Product 5: Rossignol Pure Heat Ski Boots (Womens)
This women’s ski boot helps you actively drive power through your boot into your ski, and with a 102 last, it’s likely to be one of the most comfortable fits for beginners looking for added control in the snow. Specifically designed with women’s feet in mind, this boot also lets you adjust the flex up and down.
Key Specs: 102mm last, adjustable flex, insulated interior
- Nice and warm thanks to reflective insulation
- Built with women in mind
- Very easy to adjust flex as per your needs and tastes
- Easy to transmit as much power and control as you demand
- Can get a little expensive – but definitely worth it
💡 There are few ski boots for beginners which are built with precision for both men and women in separate mind. This is not a catch-all boot – it’s a precision ski shoe for women who want to mix up their flex occasionally, but who still want that fantastic comfort all the same.
Product 6: Rossignol Kelia 50 Ski Boots (Womens)
This additional women’s-only boot is superbly priced and allows for easy insert and removal from trip to trip. As with the above pick, these boots allow for smart energy transfer to give you more control on the piste.

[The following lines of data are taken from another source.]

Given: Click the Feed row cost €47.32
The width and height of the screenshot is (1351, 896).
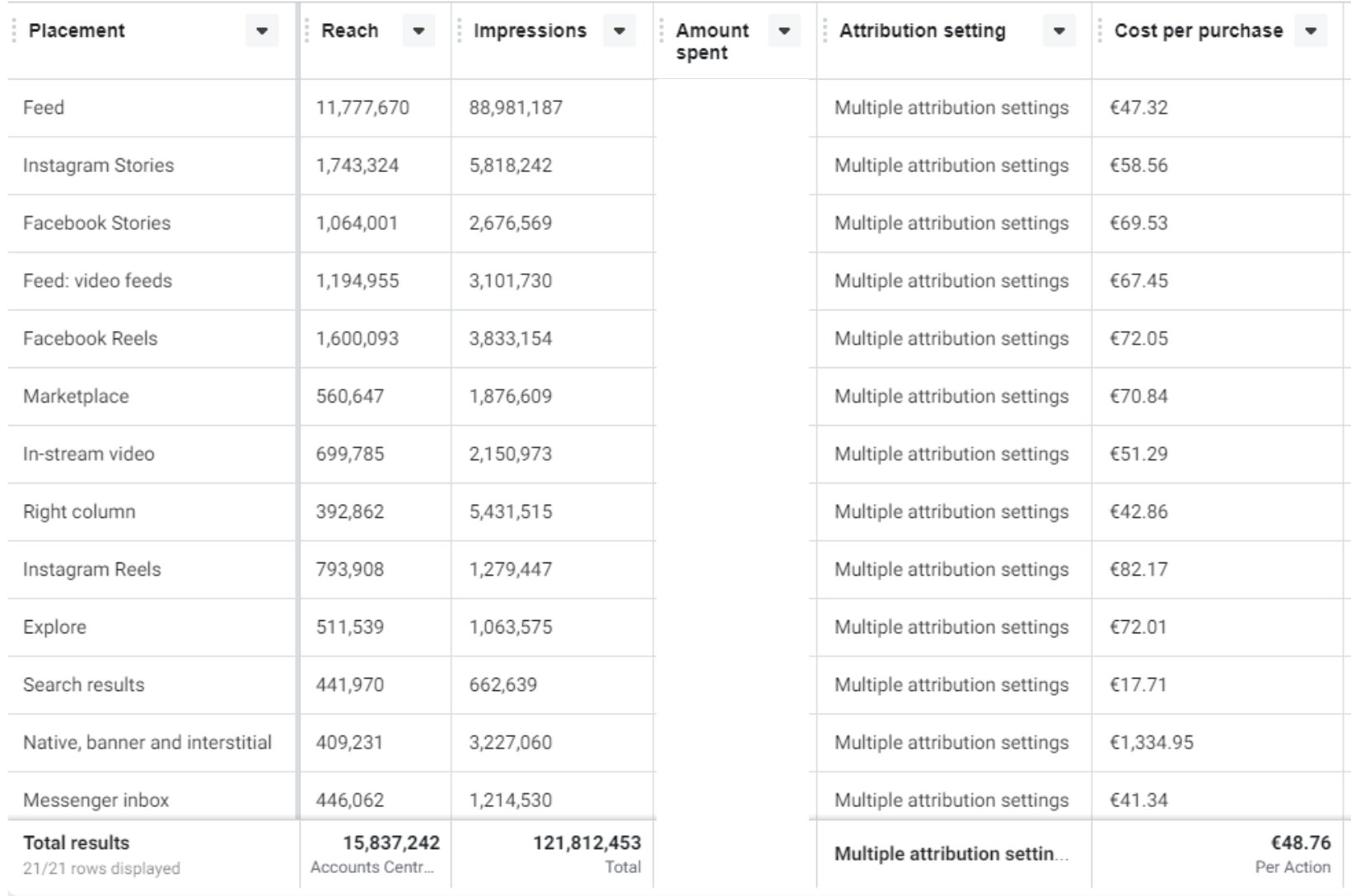Looking at the screenshot, I should tap(1138, 108).
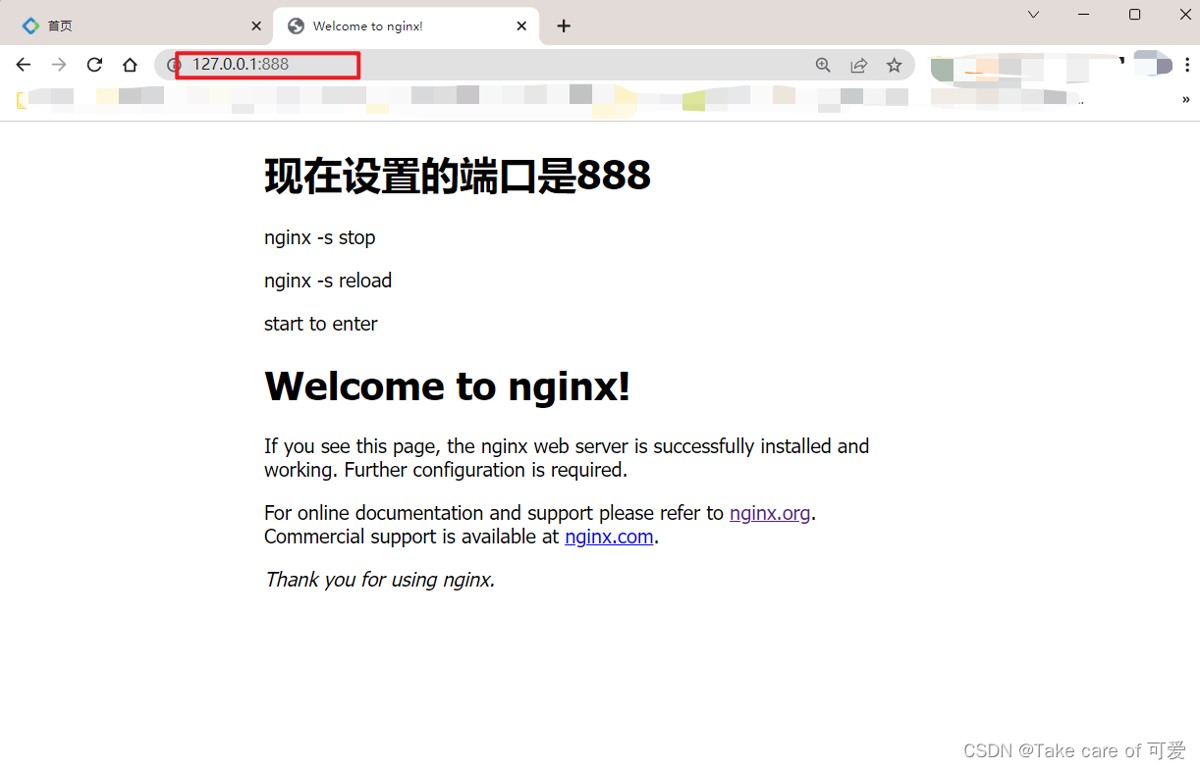The height and width of the screenshot is (769, 1200).
Task: Close the Welcome to nginx! tab
Action: (521, 26)
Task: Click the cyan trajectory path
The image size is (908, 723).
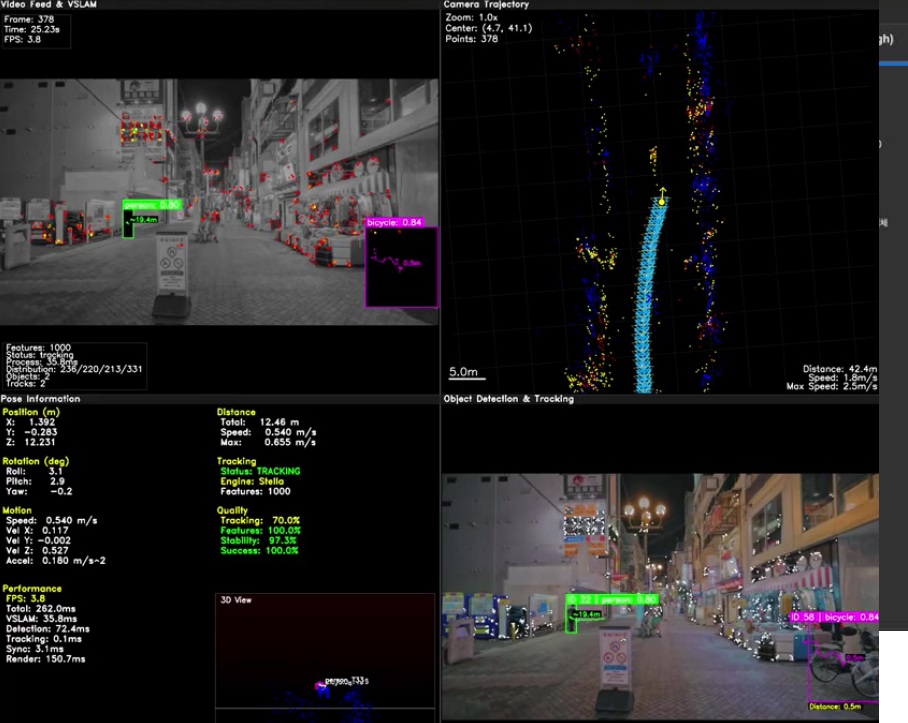Action: click(x=652, y=300)
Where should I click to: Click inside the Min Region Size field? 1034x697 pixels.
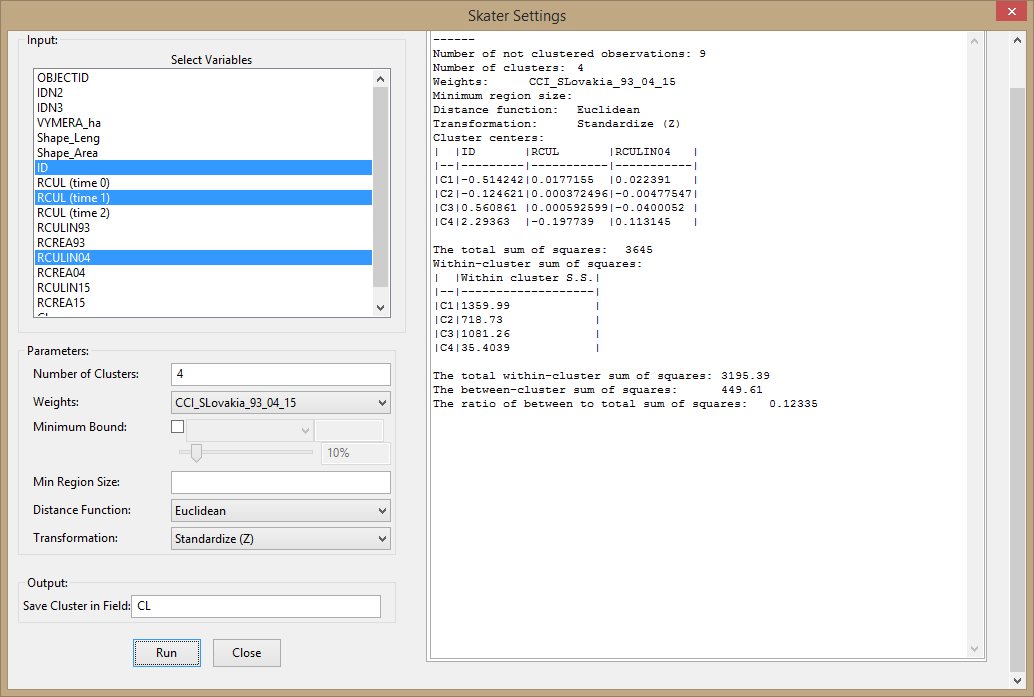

However, with a wider last, this is going to be a boot likely to appeal to a wide array of skiers.
Key Specs: 104mm last, custom liners, sensor matrix shell
- Wider last than many boots for beginners
- Very well-priced
- Soft plastic and comfortable entry
- Easy to customize from trip to trip
- Maybe not as precise as others – no flex adjustment
💡 If your budget is a little tighter than you expect, I feel this Rossignol boot will still give you plenty of comfort and control for your money. It’s likely to support many people looking for a quick and easy way on and off the slopes.
Product 7: Dalbello DS MX 65 Womens Ski Boots
This Dalbello boot is one of the newest in the manufacturer’s women’s line, and not only does it look impressive, it’s built with beginner comfort in mind – specifically! It’s got a soft flex, and what’s more, with 105 last, it’s likely to be a nice, easy fit for most people.
Key Specs: 65 flex, 105mm last, four buckles, ideal for downhill skiing
- Very reasonably priced
- Developed with women’s feet and calves in mind
- Soft flex and wide last for extra comfort
- Easy for beginners to get used to
- The look may not appeal to everyone
💡 This Dalbello option is one of the best beginner boots available for a variety of reasons. I like it particularly because it’s so well-positioned for complete beginners to skiing – it’s well-priced, easy to get into and out of, and they will also likely work well for more experienced users, too.
Product 8: Salomon S/Pro 100 Womens Ski Boots
Let’s close this guide with a leading pair of ski boots which are clearly designed with beginners in mind. Offering a flex of 100 and a last available in 100 and 106 as per your own needs, this is a premium ski boot system which also benefits from a sense amplifier, and fiberglass in the build. That’s extra control and extra durability on the move.
Key Specs: 100 to 106 last, 100 flex, fiberglass core
- Premium build and durability
- Comfortably morphs to your feet
- Lightweight yet sensitive
- Available in a wide array of sizes and fits
- Expensive compared to other picks on my list
💡 This is certainly one of the more impressive beginner ski boots on the market, and while it comes at a relatively high price, it’s well worth it. I like these boots for the impressive, premium engineering – ideal for beginners who need comfort and stability.
If you’re struggling to find the best ski boots on the market for beginners, worry no more. Be sure to take a look through my picks above, as well as my buying guide. This way, you can be sure you’ll be able to hit the piste with comfort, insulation and control guaranteed.